Anonymous Patient Answer

What are the latest developments in short myotomy for therapeutic use?

The short myotomy remains a commonly accepted treatment for achalasia, but recent technological advancements have created new treatment options for surgeons and endoscopists with the help of an advanced surgical endoscope.

Anonymous Patient Answer

Does short myotomy improve quality of life for those with megaesophagus?

MME for correction of oesophageal dysmotility does not improve the quality of life of patients at rest and during the day, and has a negative impact on the general health of patients.

Anonymous Patient Answer

Have there been any new discoveries for treating megaesophagus?

Because of the current availability of only one treatment method for megaesophagus, we believe that new treatment methods in this area are very necessary to develop the appropriate type of treatment and to select appropriate candidates for treatment.

Anonymous Patient Answer

Is short myotomy typically used in combination with any other treatments?

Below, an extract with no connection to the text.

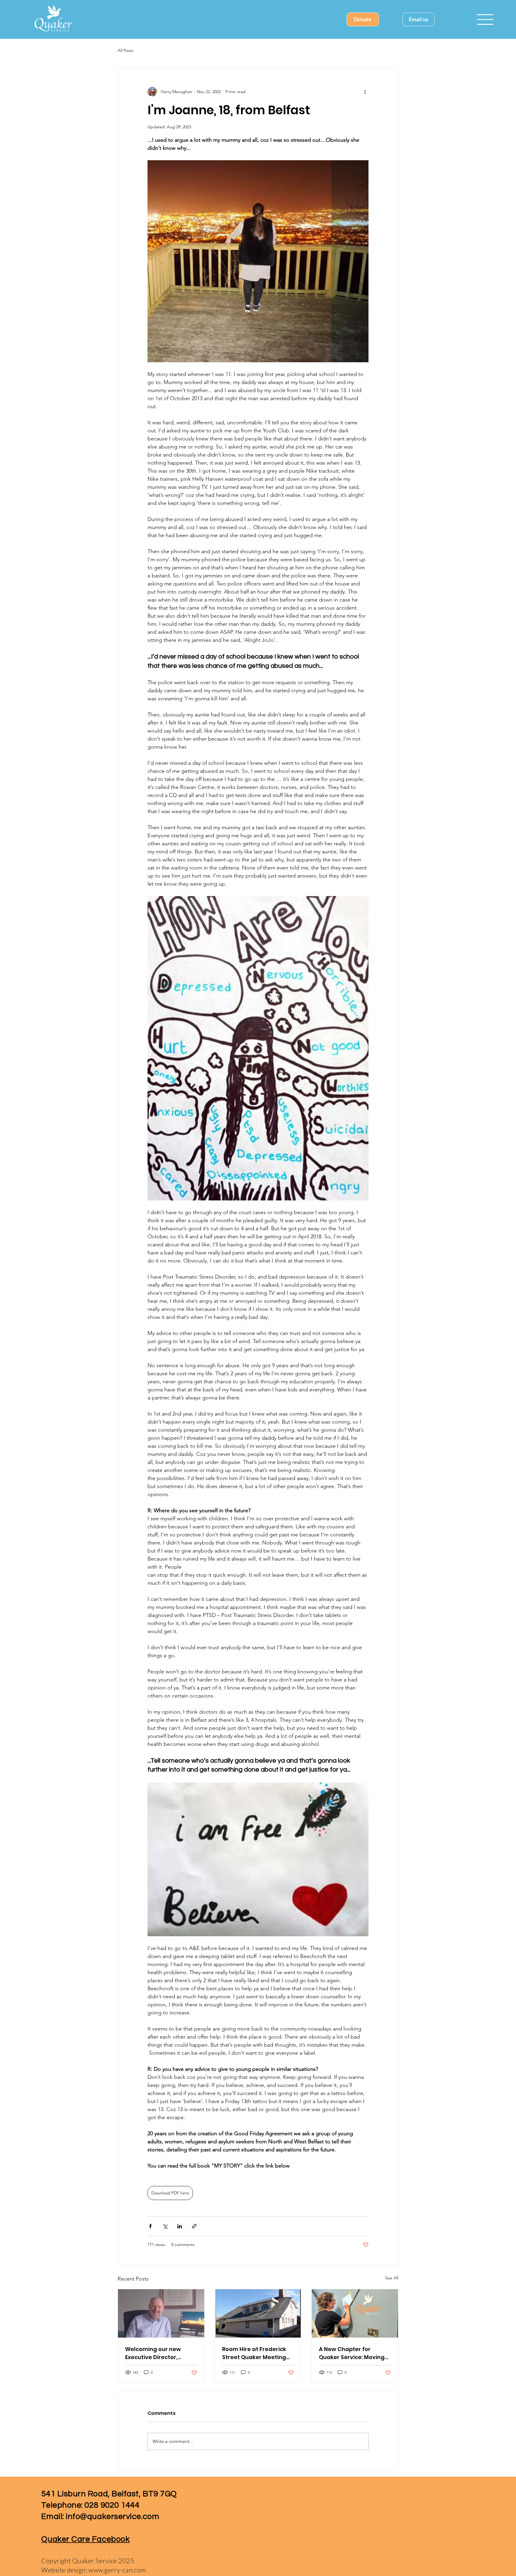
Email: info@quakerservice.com (100, 2516)
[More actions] (364, 91)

Patients treated with short myotomy with either endoscopic or open surgery typically respond well with improvement in cough, pain, and swallowing. The long-term results of these treatments are not clear because of the small sample size and our short follow-up at this time. Despite this study, surgeons and referral centers should continue their experience with short myotomy, because patients seem to have a higher success rate.